Dio, parla
o non parla?

(Natanaele, it.cultura.religioni.cristiani, febbraio 2003)

Allora, Dio parla o non parla? mi pare che sia questo il nocciolo della questione.
A questo risponderò con uno dei postulati cardine del corso di psicologia che ho fatto da infermiere: è impossibile non comunicare.
Noi "viviamo" letteralmente immersi in questo mare della comunicazione, come i pesci nuotano nel loro mare, e anche se non se ne rendono conto, vi si trovano immersi, proprio perché non hanno la possibilità di discernere se stessi dal loro habitat naturale.

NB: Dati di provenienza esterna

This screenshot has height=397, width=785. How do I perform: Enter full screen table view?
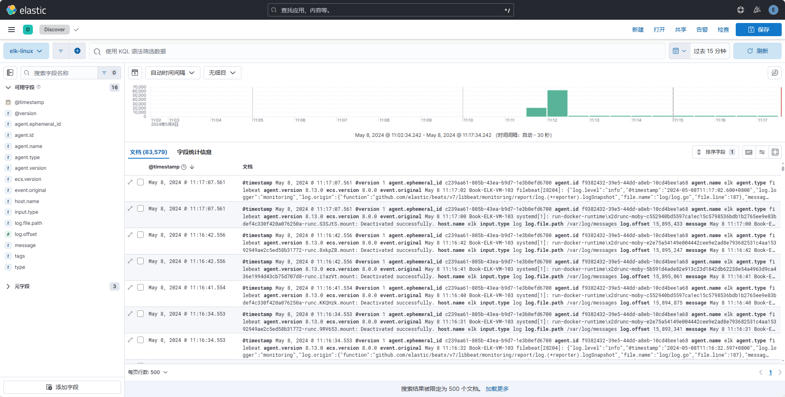(x=775, y=152)
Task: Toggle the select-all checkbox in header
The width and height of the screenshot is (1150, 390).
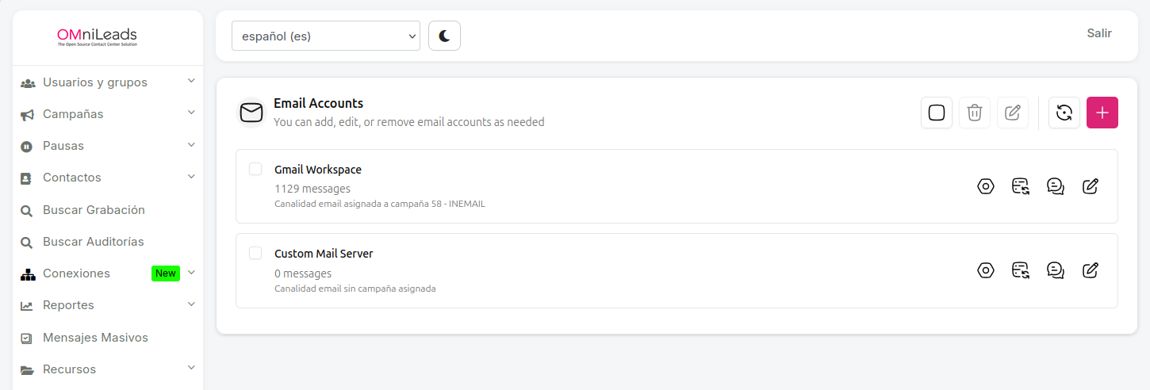Action: pyautogui.click(x=937, y=113)

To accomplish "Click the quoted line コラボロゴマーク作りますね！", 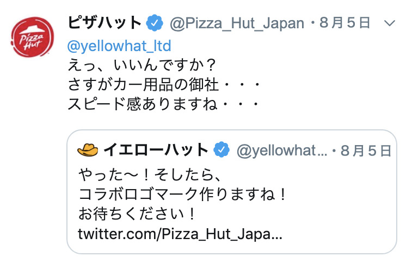I will [182, 195].
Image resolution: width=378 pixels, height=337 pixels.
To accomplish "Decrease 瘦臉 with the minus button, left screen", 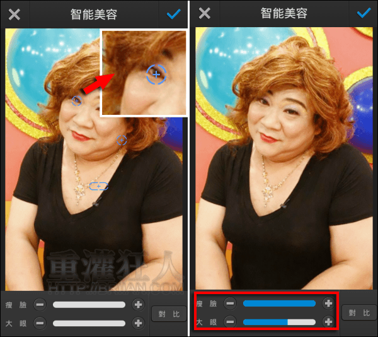I will (x=40, y=305).
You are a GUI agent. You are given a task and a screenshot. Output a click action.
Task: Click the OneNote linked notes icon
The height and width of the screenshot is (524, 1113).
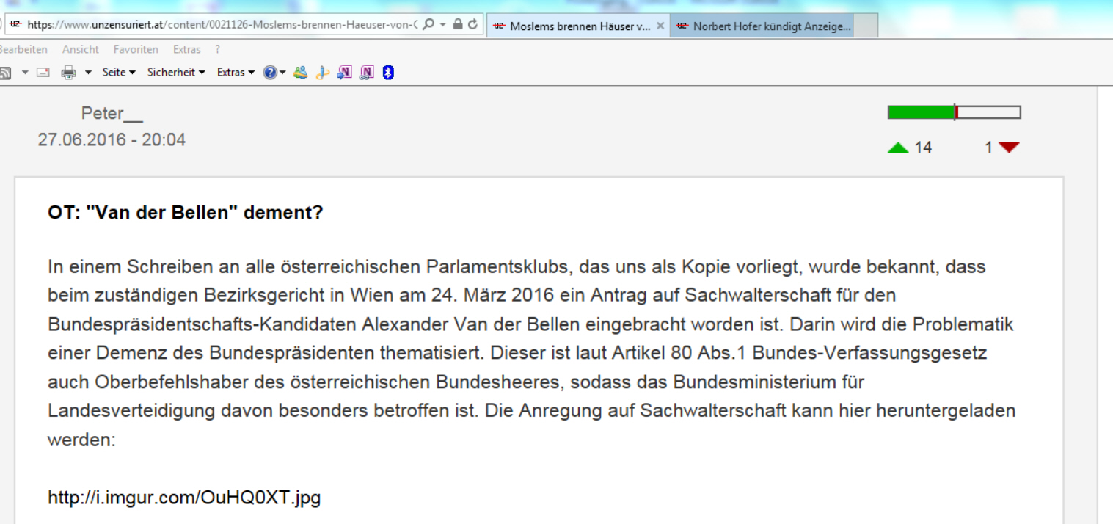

Questo mi sembra un paragone estremamente pregnante: ciò che "determina" il fatto che Dio possa "parlare" o "non parlare" non è il fatto che Dio decida di "parlare o non parlare" - come ad esempio potrebbe decidere di mandarmi una telefonata -, ma nel modo in cui io mi pongo dinanzi alla realtà che mi circonda. Perché - qualsiasi cosa stia facendo, o in qualunque situazione mi trovi -, non è affatto vero che Dio non stia "parlando": Dio non può - ontologicamente - fare a meno di "comunicare", Dio è quella stessa "comunicazione".
Dio è la lettera d'amore scritta alla mia vita nella lingua espressa dai fatti che mi circondano. Ritorno alla domanda di partenza: «Dio parla o non parla»? Questo in realtà è un falso problema, come ho tentato di fare osservare sopra, perché presuppone un approccio totalmente sbagliato alla questione "Dio".
Prima di tutto, Dio non ha la barba. Scusate la banalità, ripetuta migliaia di volte, ma sembra che non lo si ripeta abbastanza. Nel pensare "Dio", non posso fare a meno di "oggettivarlo", ma è questo l'errore di partenza.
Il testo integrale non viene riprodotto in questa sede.